The state should ensure that teachers receive feedback about their performance and should require professional development to be based on needs identified through teacher evaluations.
Kentucky requires that teachers receive feedback from their evaluations during a formative evaluation conference between the evaluator and the teacher as well as a summative evaluation conference at the end of the evaluation cycle. The conferences must include all evaluation data.
The state also specifies that the evaluation system must include a professional growth plan for all teachers, which is aligned with "specific goals and objectives of the school improvement plan or the district improvement plan."
Ensure that professional development is aligned with findings from teachers' evaluations. Kentucky has clearly taken steps to make opportunities for professional growth valuable by aligning them with school or district improvement plans. However, the state could strengthen its current policy by requiring that districts also utilize teacher evaluation results in determining professional development needs and activities.
Ensure that teachers receiving less than effective ratings are placed on a professional improvement plan. Kentucky should adopt a policy requiring that teachers who receive even one unsatisfactory evaluation be placed on structured improvement plans. These plans should focus on performance areas that directly connect to student learning and should identify noted deficiencies, define specific action steps necessary to address these deficiencies and describe how and when progress will be measured.

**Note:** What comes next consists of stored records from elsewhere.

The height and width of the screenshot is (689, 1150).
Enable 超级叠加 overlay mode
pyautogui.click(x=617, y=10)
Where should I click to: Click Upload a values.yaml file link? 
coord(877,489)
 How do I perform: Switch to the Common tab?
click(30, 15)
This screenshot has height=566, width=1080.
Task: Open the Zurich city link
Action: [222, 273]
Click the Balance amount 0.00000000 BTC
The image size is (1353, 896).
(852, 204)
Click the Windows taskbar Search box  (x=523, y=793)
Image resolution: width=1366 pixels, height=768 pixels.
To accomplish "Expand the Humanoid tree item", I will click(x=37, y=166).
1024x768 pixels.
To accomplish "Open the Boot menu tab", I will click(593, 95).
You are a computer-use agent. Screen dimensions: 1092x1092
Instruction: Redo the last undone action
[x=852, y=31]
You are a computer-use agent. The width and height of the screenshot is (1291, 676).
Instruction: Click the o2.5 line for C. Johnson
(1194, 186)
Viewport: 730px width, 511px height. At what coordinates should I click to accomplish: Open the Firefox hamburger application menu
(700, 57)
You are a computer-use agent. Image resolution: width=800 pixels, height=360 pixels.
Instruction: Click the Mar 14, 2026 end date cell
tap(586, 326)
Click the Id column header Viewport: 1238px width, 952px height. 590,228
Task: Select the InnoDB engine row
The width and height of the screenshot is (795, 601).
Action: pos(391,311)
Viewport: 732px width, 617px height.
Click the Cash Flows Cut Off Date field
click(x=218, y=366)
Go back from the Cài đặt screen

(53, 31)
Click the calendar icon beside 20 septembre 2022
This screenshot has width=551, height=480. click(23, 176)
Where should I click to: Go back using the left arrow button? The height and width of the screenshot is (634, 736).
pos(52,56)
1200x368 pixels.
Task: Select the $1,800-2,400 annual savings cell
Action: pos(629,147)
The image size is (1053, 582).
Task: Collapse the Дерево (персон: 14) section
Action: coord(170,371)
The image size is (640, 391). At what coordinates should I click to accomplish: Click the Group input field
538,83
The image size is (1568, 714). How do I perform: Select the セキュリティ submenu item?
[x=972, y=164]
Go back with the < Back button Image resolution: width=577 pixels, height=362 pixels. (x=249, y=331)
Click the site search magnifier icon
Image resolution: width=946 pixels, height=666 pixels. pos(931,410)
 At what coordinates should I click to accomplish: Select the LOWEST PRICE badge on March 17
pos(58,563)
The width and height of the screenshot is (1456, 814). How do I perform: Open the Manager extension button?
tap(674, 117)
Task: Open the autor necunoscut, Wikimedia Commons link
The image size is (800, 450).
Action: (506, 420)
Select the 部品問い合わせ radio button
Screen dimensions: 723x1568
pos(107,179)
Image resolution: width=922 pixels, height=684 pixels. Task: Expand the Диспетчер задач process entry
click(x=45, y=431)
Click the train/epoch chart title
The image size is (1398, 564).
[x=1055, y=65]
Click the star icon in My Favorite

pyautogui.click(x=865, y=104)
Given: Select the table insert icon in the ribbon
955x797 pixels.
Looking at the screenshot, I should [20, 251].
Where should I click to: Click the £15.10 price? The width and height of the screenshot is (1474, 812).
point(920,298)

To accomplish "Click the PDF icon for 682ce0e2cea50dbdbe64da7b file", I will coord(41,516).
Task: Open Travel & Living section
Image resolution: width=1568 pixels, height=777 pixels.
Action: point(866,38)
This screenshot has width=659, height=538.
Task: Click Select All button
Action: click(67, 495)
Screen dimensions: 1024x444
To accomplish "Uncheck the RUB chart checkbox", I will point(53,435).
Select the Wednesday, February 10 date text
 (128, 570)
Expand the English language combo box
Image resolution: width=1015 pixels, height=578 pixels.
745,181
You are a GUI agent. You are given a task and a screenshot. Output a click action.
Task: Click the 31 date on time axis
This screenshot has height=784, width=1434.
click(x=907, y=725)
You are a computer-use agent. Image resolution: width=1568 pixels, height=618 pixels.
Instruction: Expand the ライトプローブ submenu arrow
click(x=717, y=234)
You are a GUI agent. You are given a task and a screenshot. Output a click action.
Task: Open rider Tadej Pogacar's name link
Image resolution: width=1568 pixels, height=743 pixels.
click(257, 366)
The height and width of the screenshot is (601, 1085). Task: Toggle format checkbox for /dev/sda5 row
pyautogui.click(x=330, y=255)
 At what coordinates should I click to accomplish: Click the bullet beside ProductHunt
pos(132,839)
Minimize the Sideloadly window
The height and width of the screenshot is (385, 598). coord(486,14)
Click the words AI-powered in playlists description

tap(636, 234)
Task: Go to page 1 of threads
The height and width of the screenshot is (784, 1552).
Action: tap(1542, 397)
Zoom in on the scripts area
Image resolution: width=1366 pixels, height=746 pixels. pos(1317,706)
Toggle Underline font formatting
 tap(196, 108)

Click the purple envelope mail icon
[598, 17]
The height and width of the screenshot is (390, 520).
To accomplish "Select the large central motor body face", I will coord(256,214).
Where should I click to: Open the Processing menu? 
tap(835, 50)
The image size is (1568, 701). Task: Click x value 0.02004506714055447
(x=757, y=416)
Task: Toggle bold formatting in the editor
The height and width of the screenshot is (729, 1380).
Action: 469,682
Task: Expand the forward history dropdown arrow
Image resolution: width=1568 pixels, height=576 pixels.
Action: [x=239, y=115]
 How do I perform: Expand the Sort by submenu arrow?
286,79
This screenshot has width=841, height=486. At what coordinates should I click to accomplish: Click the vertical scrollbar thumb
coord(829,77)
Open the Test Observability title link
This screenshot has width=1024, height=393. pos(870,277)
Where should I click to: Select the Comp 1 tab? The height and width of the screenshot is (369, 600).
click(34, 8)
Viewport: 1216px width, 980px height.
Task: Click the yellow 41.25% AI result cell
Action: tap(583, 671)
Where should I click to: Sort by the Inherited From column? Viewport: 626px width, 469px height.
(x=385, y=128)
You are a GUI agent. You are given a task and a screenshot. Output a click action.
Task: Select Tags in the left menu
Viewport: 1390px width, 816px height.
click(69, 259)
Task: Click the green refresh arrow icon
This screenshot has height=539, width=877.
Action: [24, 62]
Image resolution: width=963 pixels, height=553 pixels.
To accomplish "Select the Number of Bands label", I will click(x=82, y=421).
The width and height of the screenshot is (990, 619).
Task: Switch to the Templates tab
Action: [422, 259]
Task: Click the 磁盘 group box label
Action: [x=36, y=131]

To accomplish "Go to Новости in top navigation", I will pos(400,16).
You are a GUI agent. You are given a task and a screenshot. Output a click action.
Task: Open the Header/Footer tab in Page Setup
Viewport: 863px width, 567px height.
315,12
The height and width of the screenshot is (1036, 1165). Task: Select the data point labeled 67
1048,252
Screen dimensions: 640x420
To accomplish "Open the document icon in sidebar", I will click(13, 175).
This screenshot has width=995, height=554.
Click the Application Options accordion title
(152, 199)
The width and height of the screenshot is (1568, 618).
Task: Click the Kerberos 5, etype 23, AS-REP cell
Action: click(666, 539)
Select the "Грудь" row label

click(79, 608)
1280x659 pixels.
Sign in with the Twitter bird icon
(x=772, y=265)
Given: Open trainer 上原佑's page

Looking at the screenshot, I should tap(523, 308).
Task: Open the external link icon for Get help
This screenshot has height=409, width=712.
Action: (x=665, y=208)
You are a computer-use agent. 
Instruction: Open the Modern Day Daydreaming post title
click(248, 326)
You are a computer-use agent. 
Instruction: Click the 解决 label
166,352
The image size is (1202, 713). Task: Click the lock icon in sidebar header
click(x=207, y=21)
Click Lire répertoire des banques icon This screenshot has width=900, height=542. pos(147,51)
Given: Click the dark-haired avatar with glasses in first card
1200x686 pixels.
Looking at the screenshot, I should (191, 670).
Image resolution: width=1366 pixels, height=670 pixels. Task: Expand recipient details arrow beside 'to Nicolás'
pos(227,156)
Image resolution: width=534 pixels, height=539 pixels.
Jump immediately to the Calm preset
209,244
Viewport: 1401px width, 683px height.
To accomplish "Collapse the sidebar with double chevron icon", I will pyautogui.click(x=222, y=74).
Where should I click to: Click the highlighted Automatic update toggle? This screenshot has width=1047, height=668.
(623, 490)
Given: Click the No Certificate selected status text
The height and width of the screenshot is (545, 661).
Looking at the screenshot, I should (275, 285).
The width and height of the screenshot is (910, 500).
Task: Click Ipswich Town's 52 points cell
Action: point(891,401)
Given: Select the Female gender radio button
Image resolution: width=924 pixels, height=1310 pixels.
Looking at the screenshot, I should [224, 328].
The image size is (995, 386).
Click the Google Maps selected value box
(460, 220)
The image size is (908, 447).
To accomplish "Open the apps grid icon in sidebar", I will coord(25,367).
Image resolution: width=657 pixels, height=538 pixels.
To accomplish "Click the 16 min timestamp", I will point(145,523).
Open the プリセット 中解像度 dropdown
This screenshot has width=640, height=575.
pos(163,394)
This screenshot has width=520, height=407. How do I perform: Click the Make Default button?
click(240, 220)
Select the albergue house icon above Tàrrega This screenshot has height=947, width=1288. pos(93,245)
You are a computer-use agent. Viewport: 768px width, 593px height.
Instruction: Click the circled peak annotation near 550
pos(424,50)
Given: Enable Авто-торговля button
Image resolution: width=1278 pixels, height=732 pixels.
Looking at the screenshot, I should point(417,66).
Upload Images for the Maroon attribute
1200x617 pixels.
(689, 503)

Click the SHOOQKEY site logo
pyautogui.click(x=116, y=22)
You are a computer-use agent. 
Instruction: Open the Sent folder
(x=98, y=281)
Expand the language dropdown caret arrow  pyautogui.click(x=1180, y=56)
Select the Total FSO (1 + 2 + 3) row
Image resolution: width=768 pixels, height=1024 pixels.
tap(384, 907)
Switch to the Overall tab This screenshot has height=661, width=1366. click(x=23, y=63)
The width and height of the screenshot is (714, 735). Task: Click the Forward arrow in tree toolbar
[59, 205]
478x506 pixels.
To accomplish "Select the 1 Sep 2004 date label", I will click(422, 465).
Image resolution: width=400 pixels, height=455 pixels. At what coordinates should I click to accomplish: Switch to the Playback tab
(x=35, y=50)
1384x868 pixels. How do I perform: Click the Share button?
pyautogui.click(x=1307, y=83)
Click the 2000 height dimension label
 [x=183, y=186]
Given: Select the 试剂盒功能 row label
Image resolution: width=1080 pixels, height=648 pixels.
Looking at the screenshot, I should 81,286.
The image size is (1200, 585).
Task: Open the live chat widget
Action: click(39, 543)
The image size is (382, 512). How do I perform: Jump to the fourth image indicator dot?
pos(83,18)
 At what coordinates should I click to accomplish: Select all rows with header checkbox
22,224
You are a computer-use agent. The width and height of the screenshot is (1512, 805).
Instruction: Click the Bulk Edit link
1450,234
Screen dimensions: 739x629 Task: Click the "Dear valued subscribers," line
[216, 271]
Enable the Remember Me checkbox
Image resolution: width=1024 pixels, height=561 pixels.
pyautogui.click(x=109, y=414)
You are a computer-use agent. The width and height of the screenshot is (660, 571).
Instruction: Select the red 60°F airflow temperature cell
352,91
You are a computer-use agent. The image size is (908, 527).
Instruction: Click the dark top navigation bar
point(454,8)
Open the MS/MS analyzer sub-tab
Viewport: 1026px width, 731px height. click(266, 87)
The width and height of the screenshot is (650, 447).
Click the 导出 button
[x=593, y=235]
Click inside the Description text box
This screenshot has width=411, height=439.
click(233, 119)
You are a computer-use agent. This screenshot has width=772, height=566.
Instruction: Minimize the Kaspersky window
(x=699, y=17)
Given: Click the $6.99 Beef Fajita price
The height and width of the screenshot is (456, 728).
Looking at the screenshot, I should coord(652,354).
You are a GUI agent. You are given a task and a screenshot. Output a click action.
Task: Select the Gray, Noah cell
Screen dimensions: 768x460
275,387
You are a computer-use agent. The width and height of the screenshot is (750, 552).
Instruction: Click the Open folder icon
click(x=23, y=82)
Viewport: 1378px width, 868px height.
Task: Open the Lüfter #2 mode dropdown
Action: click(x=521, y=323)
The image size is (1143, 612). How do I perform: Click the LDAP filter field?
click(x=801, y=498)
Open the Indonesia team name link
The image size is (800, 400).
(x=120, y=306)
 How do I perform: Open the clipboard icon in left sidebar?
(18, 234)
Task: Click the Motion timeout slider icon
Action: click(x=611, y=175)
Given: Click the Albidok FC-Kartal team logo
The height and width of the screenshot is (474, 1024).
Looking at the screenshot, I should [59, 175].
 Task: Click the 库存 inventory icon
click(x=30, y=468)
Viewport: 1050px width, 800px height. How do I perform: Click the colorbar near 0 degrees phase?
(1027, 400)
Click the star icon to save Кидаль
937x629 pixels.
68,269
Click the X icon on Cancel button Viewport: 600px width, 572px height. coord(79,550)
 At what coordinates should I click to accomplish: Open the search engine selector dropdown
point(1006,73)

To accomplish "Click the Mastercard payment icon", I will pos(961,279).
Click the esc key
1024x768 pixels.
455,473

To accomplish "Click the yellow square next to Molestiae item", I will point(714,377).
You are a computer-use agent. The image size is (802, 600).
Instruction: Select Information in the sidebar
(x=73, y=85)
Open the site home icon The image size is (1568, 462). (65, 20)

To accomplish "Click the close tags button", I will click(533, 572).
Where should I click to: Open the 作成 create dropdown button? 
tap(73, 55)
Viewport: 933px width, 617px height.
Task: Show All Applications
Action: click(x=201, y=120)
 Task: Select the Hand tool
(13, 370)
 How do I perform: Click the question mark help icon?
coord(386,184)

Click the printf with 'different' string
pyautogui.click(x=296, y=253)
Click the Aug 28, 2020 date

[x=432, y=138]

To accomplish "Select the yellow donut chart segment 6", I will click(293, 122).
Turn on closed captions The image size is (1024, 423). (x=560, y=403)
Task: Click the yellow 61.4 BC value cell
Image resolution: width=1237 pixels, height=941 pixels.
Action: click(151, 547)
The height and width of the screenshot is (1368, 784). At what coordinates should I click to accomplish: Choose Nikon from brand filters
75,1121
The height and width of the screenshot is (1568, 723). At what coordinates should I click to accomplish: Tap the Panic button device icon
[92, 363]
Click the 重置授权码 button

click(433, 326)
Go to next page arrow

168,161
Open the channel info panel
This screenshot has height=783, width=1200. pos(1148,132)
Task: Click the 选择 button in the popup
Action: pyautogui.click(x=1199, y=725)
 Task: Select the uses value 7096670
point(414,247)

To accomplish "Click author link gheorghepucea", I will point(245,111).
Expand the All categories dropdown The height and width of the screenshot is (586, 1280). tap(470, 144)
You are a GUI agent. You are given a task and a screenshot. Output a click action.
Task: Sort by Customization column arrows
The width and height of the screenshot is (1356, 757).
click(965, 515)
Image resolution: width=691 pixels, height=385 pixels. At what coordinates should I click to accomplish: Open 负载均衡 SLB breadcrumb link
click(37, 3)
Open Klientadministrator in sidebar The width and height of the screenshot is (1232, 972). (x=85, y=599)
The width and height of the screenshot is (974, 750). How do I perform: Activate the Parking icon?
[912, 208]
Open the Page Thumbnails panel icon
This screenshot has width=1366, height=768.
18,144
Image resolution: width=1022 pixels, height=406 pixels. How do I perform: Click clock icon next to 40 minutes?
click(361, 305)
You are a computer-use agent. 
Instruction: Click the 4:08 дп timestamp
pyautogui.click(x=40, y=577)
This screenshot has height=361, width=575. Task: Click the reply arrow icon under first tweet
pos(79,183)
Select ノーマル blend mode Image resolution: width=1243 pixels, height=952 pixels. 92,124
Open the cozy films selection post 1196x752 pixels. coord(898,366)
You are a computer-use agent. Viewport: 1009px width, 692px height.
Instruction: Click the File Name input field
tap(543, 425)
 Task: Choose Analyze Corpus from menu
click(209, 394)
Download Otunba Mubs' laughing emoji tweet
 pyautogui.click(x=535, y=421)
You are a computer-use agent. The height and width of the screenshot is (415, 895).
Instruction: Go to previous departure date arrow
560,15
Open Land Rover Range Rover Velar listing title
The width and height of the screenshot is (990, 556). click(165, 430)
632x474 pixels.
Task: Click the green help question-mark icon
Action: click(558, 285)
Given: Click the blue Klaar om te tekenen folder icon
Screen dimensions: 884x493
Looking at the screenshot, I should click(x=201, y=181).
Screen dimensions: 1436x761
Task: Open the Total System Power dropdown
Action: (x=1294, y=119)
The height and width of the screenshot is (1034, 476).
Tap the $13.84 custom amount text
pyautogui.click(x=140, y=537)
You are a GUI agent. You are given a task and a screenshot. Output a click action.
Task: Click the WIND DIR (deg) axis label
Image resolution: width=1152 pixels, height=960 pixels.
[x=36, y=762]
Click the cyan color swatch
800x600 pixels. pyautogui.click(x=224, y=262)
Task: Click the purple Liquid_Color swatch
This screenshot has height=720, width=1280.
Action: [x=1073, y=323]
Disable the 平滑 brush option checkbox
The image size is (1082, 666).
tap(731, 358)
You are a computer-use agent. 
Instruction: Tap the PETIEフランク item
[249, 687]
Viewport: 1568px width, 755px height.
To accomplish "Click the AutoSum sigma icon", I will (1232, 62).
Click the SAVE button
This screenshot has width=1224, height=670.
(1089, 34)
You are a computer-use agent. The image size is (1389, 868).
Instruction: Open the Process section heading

Kentucky recognized the factual accuracy of this analysis. The state added that while the analysis is correct in reference to the state's current system, the new Professional Growth and Effectiveness System being developed as part of Kentucky's ESEA waiver ensures that professional learning is based upon the individual educator's personalized plan.
Kentucky noted that the Professional Growth Plan will address realistic, focused and measurable professional goals. The new plan will connect data from multiple sources, including classroom observation feedback, data on student growth and achievement, and professional growth needs identified through self-assessment and reflection. As teachers collaborate with administrators to identify explicit goals, these goals will become the focus of professional growth activities, support, and on-going reflection related to the progress in meeting the goals and the impact that is measurable for both the teacher and students.
Kentucky provided a link to forms for the professional growth plan and self-reflection instrument used in the Educator Development Suite of the Continuous Instructional Improvement Technology System (CIITS).
The state indicated that the new system is undergoing a statewide pilot in 2013-2014, will be fully implemented statewide without use for personnel decisions in 2014-2015 and then will be fully implemented statewide with use for personnel decisions in 2015-2016. The Kentucky Board of Education will be finalizing the regulation that specifies the details of the new system from February 2014 through April 2014.
NCTQ looks forward to reviewing the Kentucky's progress in future editions of the Yearbook.
Professional development should be connected to needs identified through teacher evaluations.
The goal of teacher evaluation systems should be not just to identify highly effective teachers and those who underperform but to help all teachers improve. Even highly effective teachers may have areas where they can continue to grow and develop their knowledge and skills. Rigorous evaluations should provide actionable feedback on teachers' strengths and weaknesses that can form the basis of professional development activities. Too often professional development is random rather than targeted to the identified needs of individual teachers. Failure to make the connection between evaluations and professional development squanders the likelihood that professional development will be meaningful.
Many states are only explicit about tying professional development plans to evaluation results if the evaluation results are bad. Good evaluations with meaningful feedback should be useful to all teachers, and if done right should help design professional development plans for all teachers—not just those who receive poor ratings.
Professional Development: Supporting Research
For evidence of the benefits of feedback from evaluation systems, and the potential for professional development surrounding that feedback, see T. Kane, E. Taylor, J. Tyler, and A. Wooten, "Evaluating Teacher Effectiveness." Education Next, Volume 11, No. 3, Summer 2011; E. Taylor and J. Tyler, "The Effect of Evaluation on Performance: Evidence from Longitudinal Student Achievement Data of Mid-Career Teachers," NBER Working Paper No. 16877, March 2011.
Much professional development, particularly those that are not aligned to specific feedback from teacher evaluations, has been found to be ineffective. For evidence see M. Garet, A. Wayne, F. Stancavage, J. Taylor, M. Eaton, K. Walters, M. Song, S. Brown, S. Hurlburt, P. Zhu, S. Sepanik, F. Doolittle, and E. Warner, "Middle School Mathematics Professional Development Impact Study: Findings After the Second Year of Implementation." Department of Education, Institute of Education Sciences, May 2011, NCEE 2011-4024.
For additional evidence regarding best practices for professional development, see K. Neville and C. Robinson, "The Delivery, Financing, and Assessment of Professional Development in Education: Pre-Service Preparation and In-Service Training" The Finance Project, 2003.